Cultura

The Prado Museum is “retouching” its masterpieces due to climate change

El Museo del Prado “retoca” sus obras maestras por el cambio climático

The Madrid art gallery has joined forces with the well-known international NGO WWF to visually explain the disasters that rising temperatures would bring.

It seems silly, because in truth a degree and a half (or 1.5º) is a low figure, but in terms of global temperature, #LoCambiaTodo. And I'm not using it as a hashtag because I can, which I can, but because it's the tag used by the Prado Museum and the international NGO WWF (the one with the cute logo with a panda bear) to try to raise awareness about climate change. And for any art lover - or anyone who takes pride in enjoying a good exhibition - it should work.

It was during the last Climate Summit in Madrid, about which so much was said but which, as such, were rather few. And that is despite the fact that the paintings they have chosen to carry out the idea are by four masters: Velázquez, Goya, Sorolla and Patinir. Let's reassure the pipol, because obviously the original paintings are intact and everything has been done digitally, although the truth is that a sticker or a 3D projection would have been incredible, but that costs a lot of money and climate change is not so important to spend more money, we suspect.

Javier Solana, the president of the Royal Board of Trustees of the Museo del Prado, said that it was “an excellent way to convey to everyone, and especially to the younger generations, what is really at stake in this fight against climate change.” “We want to take advantage of the opportunity to send a message of action to the whole world through the universal language of art,” said Juan Carlos del Olmo, Secretary General of WWF Spain.

To do this, they contacted the advertising agency CHINA, which carried out the creative development under the supervision of museum specialists. But the outreach work has gone further, continuing on social media, since those 1.5º would be the turning point that scientists and experts have set as a point of no return: if that temperature rises, the consequences are unpredictable.

The only hints are, like the case of 'Philip IV on horseback', the portrait that Diego Velázquez made of the monarch and that in this campaign appears, like the Earth if the tables do not turn, with water up to its neck. But beyond more or less inspired and ingenious wordplay, the truth is that with that degree and a half more "the sea level could rise up to a meter, forcing millions of people to move because their towns and cities would disappear," explained the NGO.

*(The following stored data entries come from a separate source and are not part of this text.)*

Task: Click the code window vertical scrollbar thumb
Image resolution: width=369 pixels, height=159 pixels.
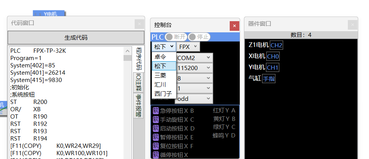Action: coord(127,58)
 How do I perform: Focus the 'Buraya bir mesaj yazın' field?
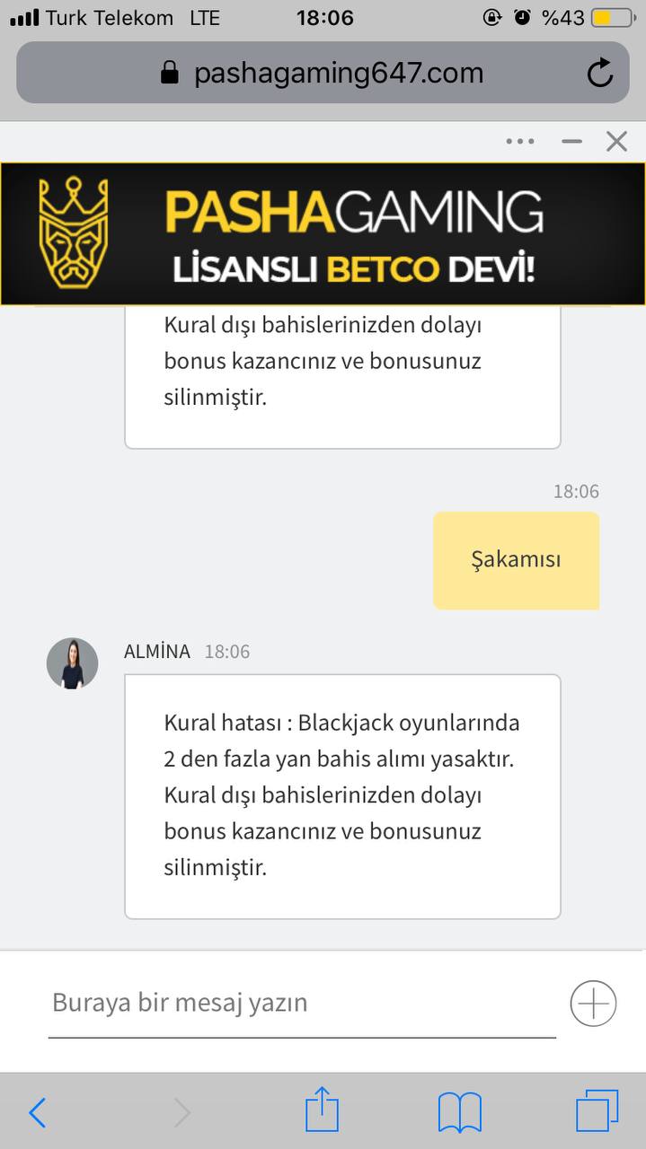tap(302, 1003)
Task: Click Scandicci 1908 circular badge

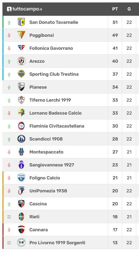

Sea levels could rise by up to one metre, forcing millions of people to move because their towns and cities would disappear.”

WWF

Something similar to the proposal to raise awareness through Francisco de Goya. The Aragonese genius saw how the two young protagonists of his costumbrista painting 'El quitasol' changed their happy and loving faces for faces full of sadness and despair given that they had become "climate refugees", given that "there would be extreme weather phenomena and more than 1,000 million people" would have to move.

As an awareness campaign it is very good because I am already convinced, but there are still a couple of them missing, which, coincidentally, are related. The first is surely the easiest to think of because it is obvious, but not for that reason less serious. The NGO and the Prado agree that, if the temperature were to increase by just one and a half degrees (it is important to remember this), “droughts would increase, threatening rivers and crops in the world”, leaving Joachim Patinir's 'The Passage of the Styx' without water.

And, in the last case, 'Children on the Beach', by Joaquín Sorolla, would have fun surrounded by dead or writhing fish, given that at +1.5º "the acidity of the sea would rise, affecting large fish populations and up to 90% of coral reefs could disappear." As I said, it CHANGES EVERYTHING. Without a hashtag, yes, but with capital letters.